The practical teaching that stands out most from my years as a counselor is the importance of treating one’s workers with respect. What continues to profoundly impact me at Moshava is how my superiors consistently look at me as an equal. They provide their full attention to me when I raise an issue to them, oftentimes independently executing my request without delegating it to another worker. Even more powerfully, they regularly express appreciation and admiration for the work that the division heads and counselors are doing. While we often speak in the classroom about the importance of gratitude, I did not actually internalize the impact of expressed appreciation until my superiors recognized my own hard work after difficult days with the campers. Finally, once camp concludes for the summer and recruitment season begins again, the directors of the camp do not only charge the office workers with sending emails for staff retention; the heads of the camp often call you up to see how you are doing and what your plans are for the summer. There are years when I doubted that I would return to camp for another summer and began to explore other options. However, once I received a personal phone call or text from my superiors at Moshava, I understood how important camp was to them, remembered the profound role that camp played in my life, and signed up for yet another summer in Honesdale, P.A.

Yes, my years at camp have provided me with valuable “experience in the workplace,” but camp and the world in general has always been more to me than that.
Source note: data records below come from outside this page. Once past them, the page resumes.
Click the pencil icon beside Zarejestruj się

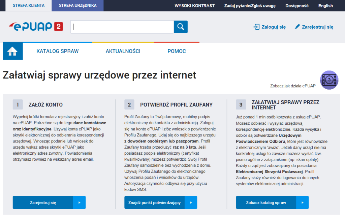point(297,27)
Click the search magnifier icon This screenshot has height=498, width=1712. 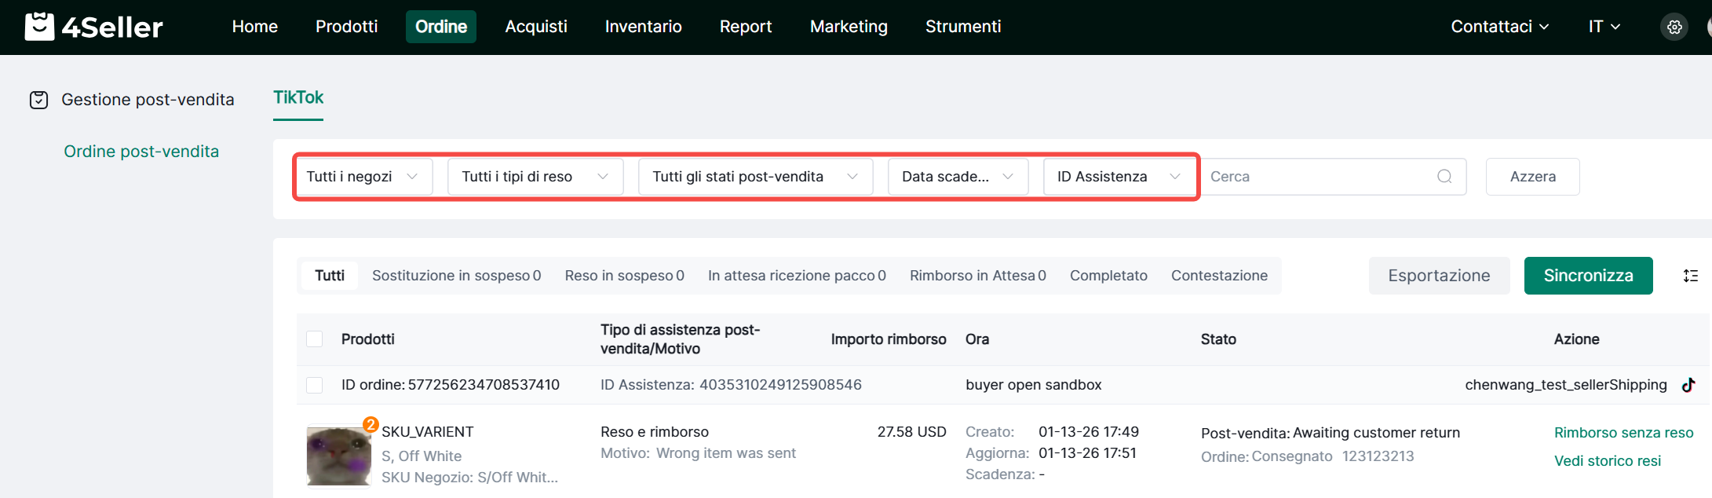[x=1444, y=177]
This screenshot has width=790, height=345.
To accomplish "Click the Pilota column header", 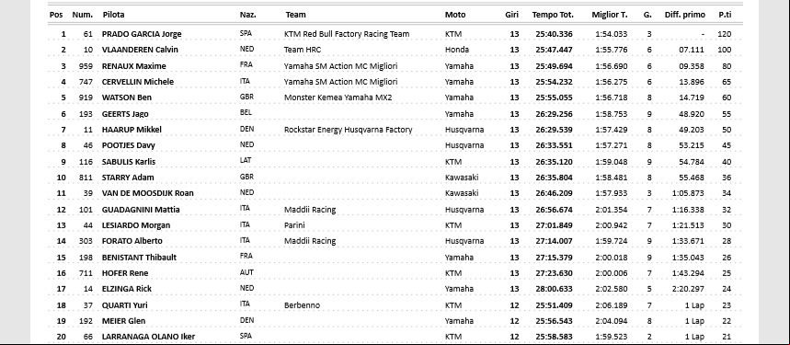I will (113, 15).
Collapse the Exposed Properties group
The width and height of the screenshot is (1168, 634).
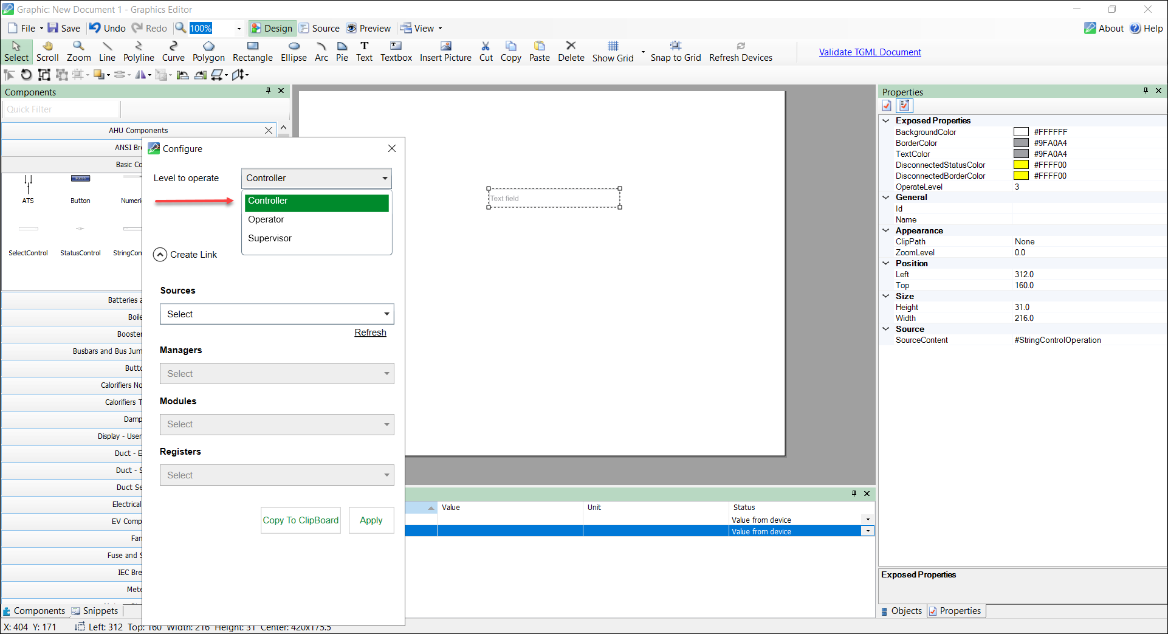pyautogui.click(x=886, y=120)
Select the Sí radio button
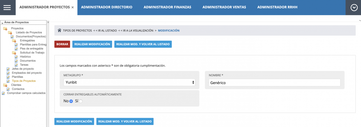Image resolution: width=361 pixels, height=127 pixels. click(x=81, y=101)
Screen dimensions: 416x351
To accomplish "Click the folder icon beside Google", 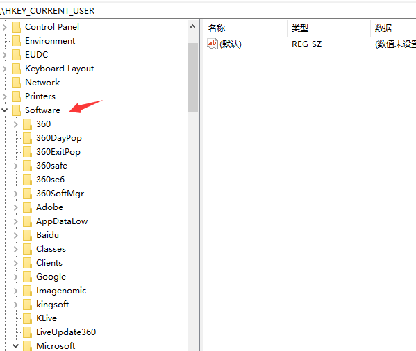I will pos(27,277).
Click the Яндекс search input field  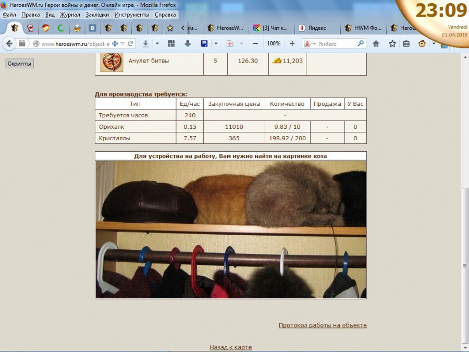(336, 44)
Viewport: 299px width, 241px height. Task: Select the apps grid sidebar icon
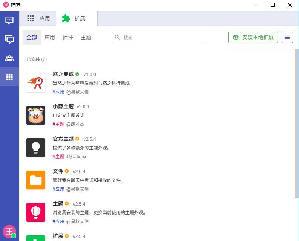9,77
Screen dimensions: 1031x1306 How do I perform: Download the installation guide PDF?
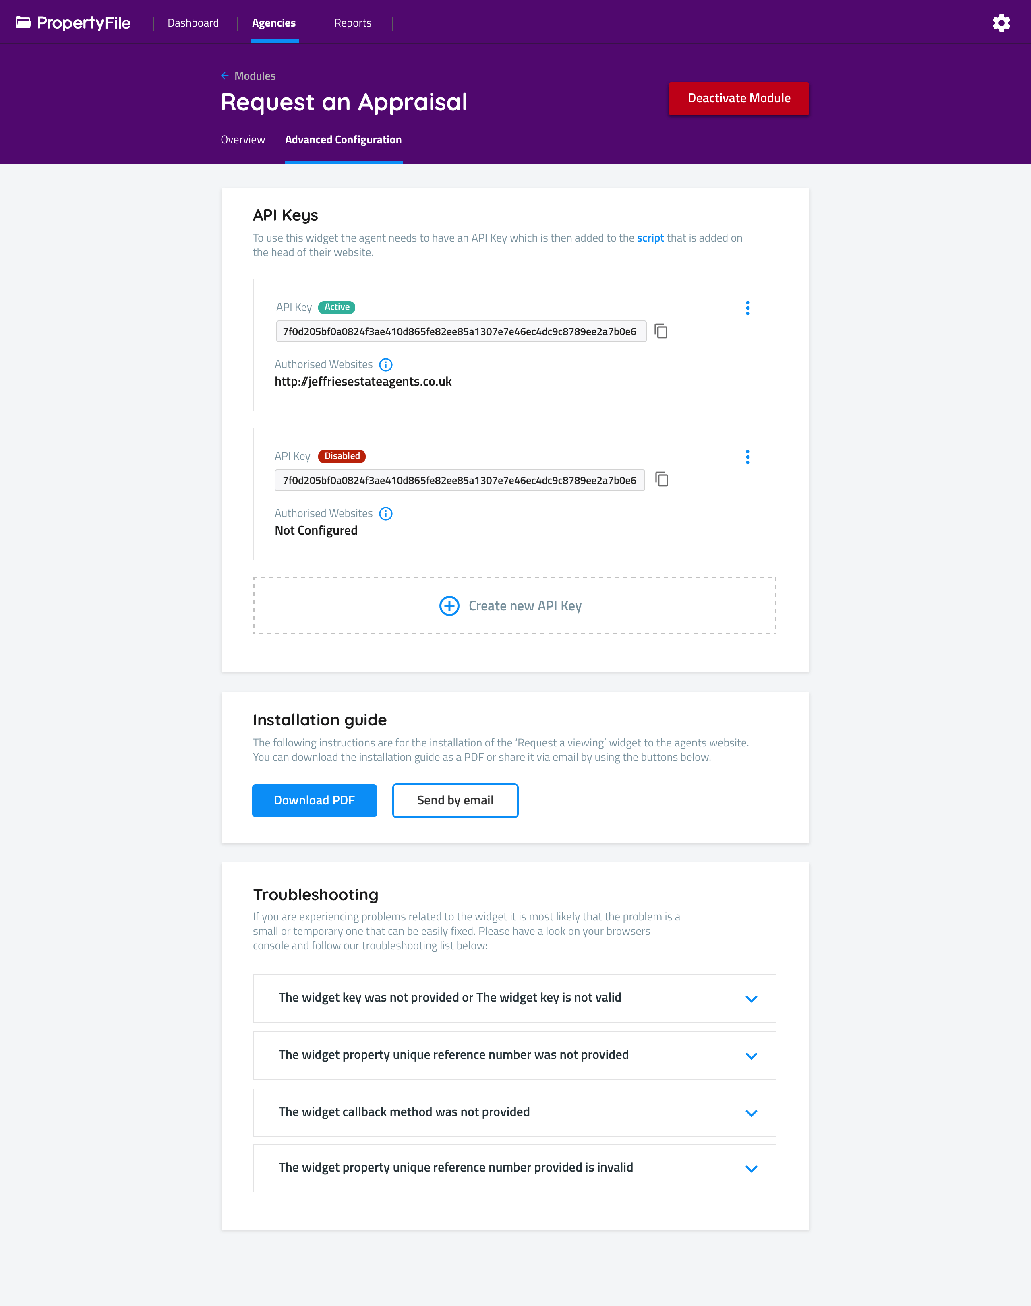pyautogui.click(x=314, y=800)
Camp has provided me with invaluable life skills. It is because of camp that I appreciate creativity more, try to express gratitude for people’s specific efforts and push myself to personally deal with matters instead of delegating responsibilities.

However, far more impactful than any lesson or life skill that I learned were the relationships I have formed both as a camper and a counselor. Undoubtedly, one of the most rewarding aspects of being a counselor is one’s ability to be a role model for the campers and be there as someone they can talk to, not just during camp but going forward as well. To this day, I am in touch with several counselors of mine from when I was a camper, and just this past winter break I met up in Israel with two of them. We spoke for hours, not only sharing memories from our bunk but also about the more important things in our lives. 

Oftentimes, my goal as a counselor is simply to be for my campers what my counselors were for me. Such a relationship goes beyond the confines of a campus in the Pocono Mountains; it stays with you forever. 

Every summer, I leave camp with a bittersweet realization that it might be my last time there. Eventually, I know that I will have to earn a serious living to support my family and will probably first need to spend a summer or two attaining some experience in whatever profession I end up choosing. Whenever I do leave, though, it will not be because working at camp is mere fun, a fake reality or a refusal to grow up. Because after all, there is no job more real than working at camp.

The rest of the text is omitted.